Some miners are voluntarily opting into programs where they get paid to sell power back to the grid during high-demand periods—both a benefit for the greater good and their own cashflows. For instance, if a miner had contracted power for $50 a megawatt-hour, it could have sold that power back back to the grid for $9,000 during the February crisis and pocketed the difference.
A 300-megawatt mining site in Rockdale, in central Texas, that Riot Blockchain Inc. bought earlier this year, called Whinstone, is one of two facilities so far that have signed up for Ercot’s “controllable load resource” program that pays a premium to industrial users that will allow the grid operator to automatically reduce or increase their power usage when needed.
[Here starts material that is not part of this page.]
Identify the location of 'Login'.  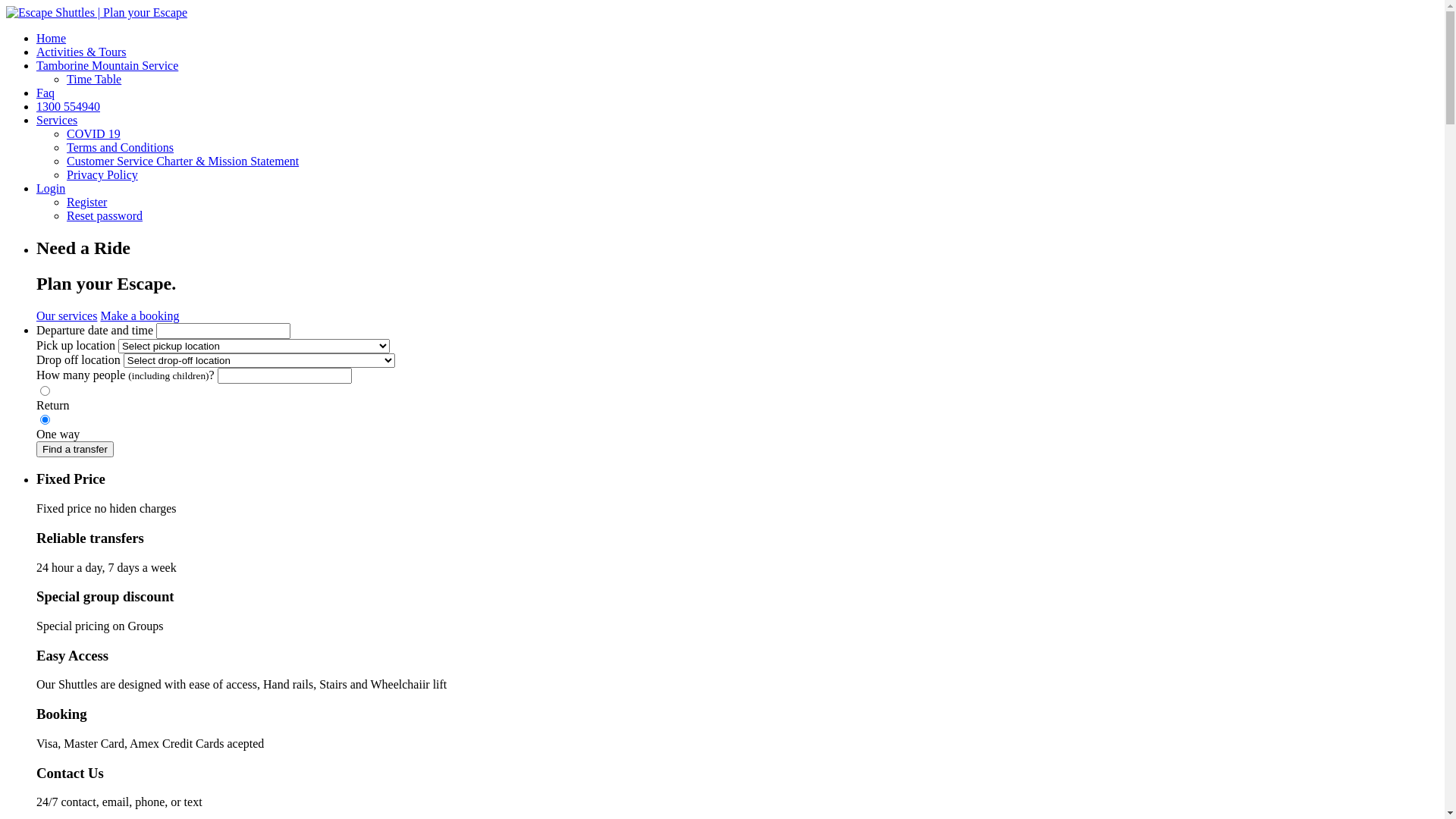
(36, 187).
The other in the program is Compute North’s 50-megawatt facility in Big Spring, in western Texas.
On a recent weekend, Ercot ordered the Whinstone site to decrease usage on back-to-back days after two plants went offline. “Our machines’ power danced, ramped up and down based on what Ercot told our software to do, and what it did is it helped stabilize the grid while other generation came on,” said Chad Everett Harris, CEO of the facility. Harris said it voluntarily shut down on Feb. 11 as temperatures plunged across Texas, three days before Ercot started cutting of power to save the grid.
In fact, miners realize most of their appeal right now is their ability to do good—curtail output to help the grid even at the risk of their own profits—otherwise they lose the argument that they’re aiding energy transition, Dixon of Voltus said. That’s why he thinks companies will do the right thing, unregulated or not.
“It is the elephant in the room,” he said. “And if they violate it, they destroy themselves.”